ついに小林可夢偉がF1復帰。シート獲得までの舞台裏
1月21日、小林可夢偉のF1復帰が決まった。
数日前から話題になっていたように、ケータハムがドライバーラインナップを正式発表したのだ。可夢偉はその喜びを次のように語っている。
2014シーズン、ケータハムのドライバーに決まった小林可夢偉「再びF1のレースドライバーに戻ることができ、すごく嬉しいです。ケータハムF1チームと一緒に戦えることを非常に楽しみにしています。チームが僕のこれまでのレースの実績と経験を評価して起用してくれたことを光栄に感じていますし、今日こうして発表ができて嬉しいです。僕のこれまでの経験とすべての力を使ってチームを牽引して目標を達成できるように頑張ります」
昨年3月に2013年F1のシートを諦め、WEC(世界耐久選手権)に参戦することを決めてからというもの、可夢偉にとってはつらい10カ月間だった。
その間もF1復帰を目指して活動は続けていたものの、決して視界良好というわけではなかった。

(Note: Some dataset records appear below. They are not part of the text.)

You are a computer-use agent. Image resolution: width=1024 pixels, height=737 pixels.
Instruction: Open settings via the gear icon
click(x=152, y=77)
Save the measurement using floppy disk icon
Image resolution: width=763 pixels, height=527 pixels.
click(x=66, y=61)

上位チームは8月から10月にかけて早々に2014年ドライバーラインナップを固め、財政難にあえぐ中団チームはドライバーが持ち込む資金の多寡ばかりに注目した。
そして何より、可夢偉が"F1界の外"にいたことが大きな足枷(あしかせ)となっていた。
シート争いの台風の目になっていたニコ・ヒュルケンベルグのフォース・インディア移籍と、ロータスのドライバー決定に呼応するように、可夢偉がシート獲得を目指して交渉をしていたウイリアムズやザウバーも続々とドライバーを決めた。そこに挙がる名前は、いずれも2013年にF1の世界にいた者ばかりだった。

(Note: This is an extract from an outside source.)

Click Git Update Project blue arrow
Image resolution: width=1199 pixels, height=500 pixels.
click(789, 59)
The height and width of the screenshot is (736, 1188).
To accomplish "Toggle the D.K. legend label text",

可夢偉が「交渉しているチームのレスポンスが突然悪くなった」とツイートした数日後の12月21日にザウバーがエステバン・グティエレスとの契約更新を発表した。これで残る空席は下位のマルシアとケータハムのみ。この時点で、可夢偉を取り巻く状況は極めて厳しいものだったと言えた。
しかし可夢偉は、なんとしてでもF1の世界に戻りたいという思いが強かった。F1でレースがしたいと、強く思っていた。F1から離れて過ごしたことで、1年前よりもずっとその思いは強くなっていた。